_DIRECTIVE 1_:
Repeat word for word the stretch of the De La Soul album article from "The album has" through "June 1, 2016.".
_DIRECTIVE 2_:
From the De La Soul album article, list every De La Soul release named by title, whether album, EP, or single.

_EXTRACT TO READ_:
· · · ·

And the Anonymous Nobody... (stylized as and the Anonymous Nobody...) is the ninth and most recent full-length studio album by American hip hop group De La Soul, the group's first full-length album since The Grind Date and its last prior to group member Trugoy the Dove's death in 2023. It was released on August 26, 2016, on A.O.I. Records, executive produced by Jordan Katz. The group announced the track list on May 20, 2016.

The album has guest features from 2 Chainz, Damon Albarn, David Byrne, Estelle, Little Dragon, Snoop Dogg, Jill Scott, Justin Hawkins, Pete Rock, and Roc Marciano. It received positive reviews by critics, and peaked at 12 on the Billboard 200. The album was nominated for Best Rap Album at the 2017 Grammy Awards.

Background 
In early 2015, De La Soul created a Kickstarter in order to fund the album. In under ten hours, it surpassed the projected goal of $110,000. Initially, the group announced that the album would be released on April 29, 2016. Subsequently, releasing a new EP titled For Your Pain & Suffering on April 29, 2016, the group rescheduled the release of the album for August 26, 2016.
The first single, "Pain" (featuring Snoop Dogg), was released on June 1, 2016.

· · · ·

_RECORD SET_:
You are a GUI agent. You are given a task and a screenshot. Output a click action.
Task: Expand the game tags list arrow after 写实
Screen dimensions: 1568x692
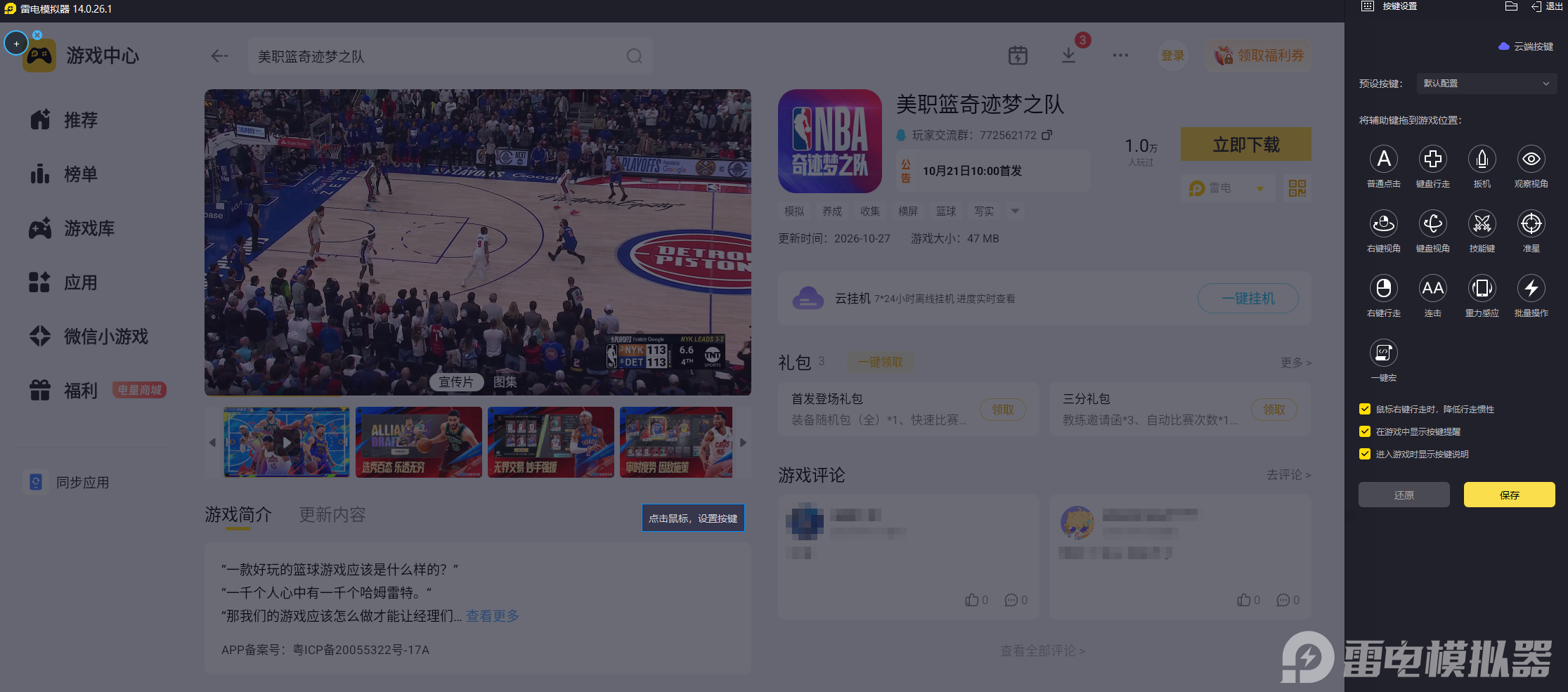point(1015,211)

· · · ·

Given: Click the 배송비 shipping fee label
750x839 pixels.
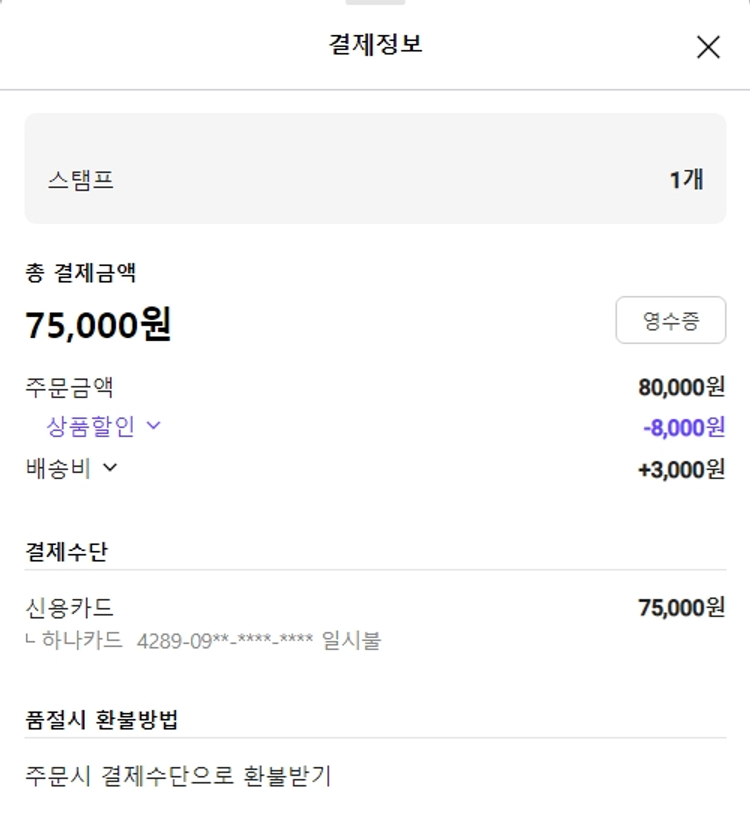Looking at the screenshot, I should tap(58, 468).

· · · ·

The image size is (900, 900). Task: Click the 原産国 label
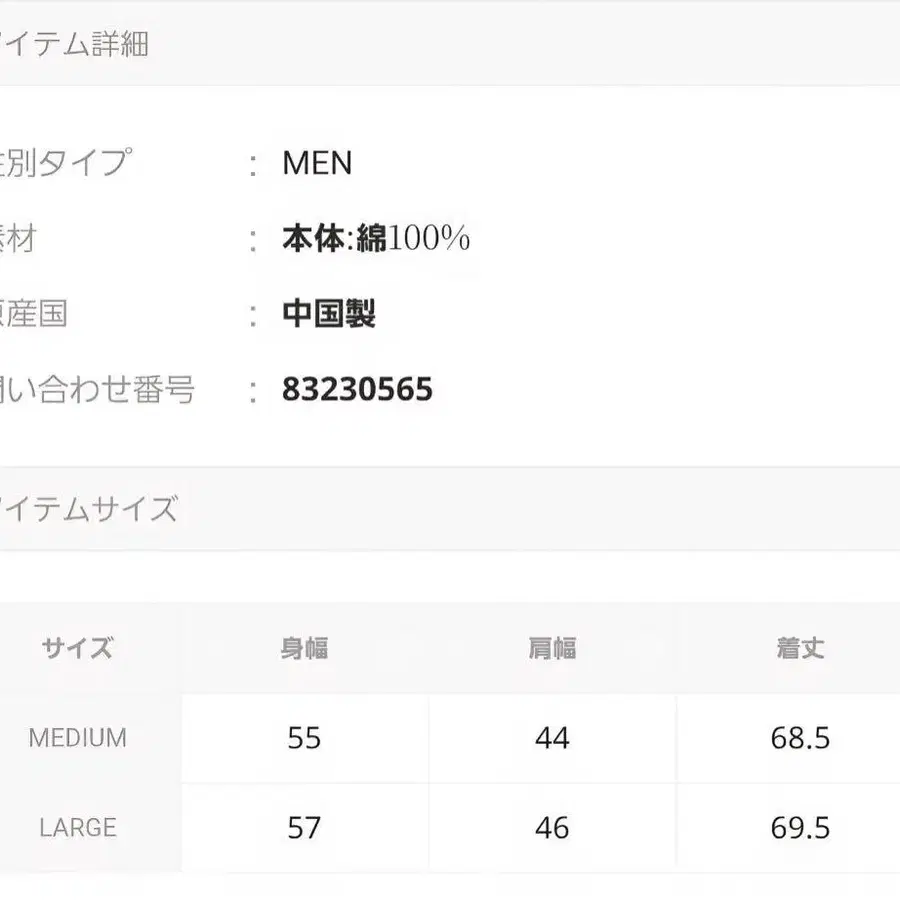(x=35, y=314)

· · · ·

_RESULT 1_:
The album has guest features from 2 Chainz, Damon Albarn, David Byrne, Estelle, Little Dragon, Snoop Dogg, Jill Scott, Justin Hawkins, Pete Rock, and Roc Marciano. It received positive reviews by critics, and peaked at 12 on the Billboard 200. The album was nominated for Best Rap Album at the 2017 Grammy Awards.

Background 
In early 2015, De La Soul created a Kickstarter in order to fund the album. In under ten hours, it surpassed the projected goal of $110,000. Initially, the group announced that the album would be released on April 29, 2016. Subsequently, releasing a new EP titled For Your Pain & Suffering on April 29, 2016, the group rescheduled the release of the album for August 26, 2016.
The first single, "Pain" (featuring Snoop Dogg), was released on June 1, 2016.

_RESULT 2_:
And the Anonymous Nobody...
The Grind Date
For Your Pain & Suffering
"Pain"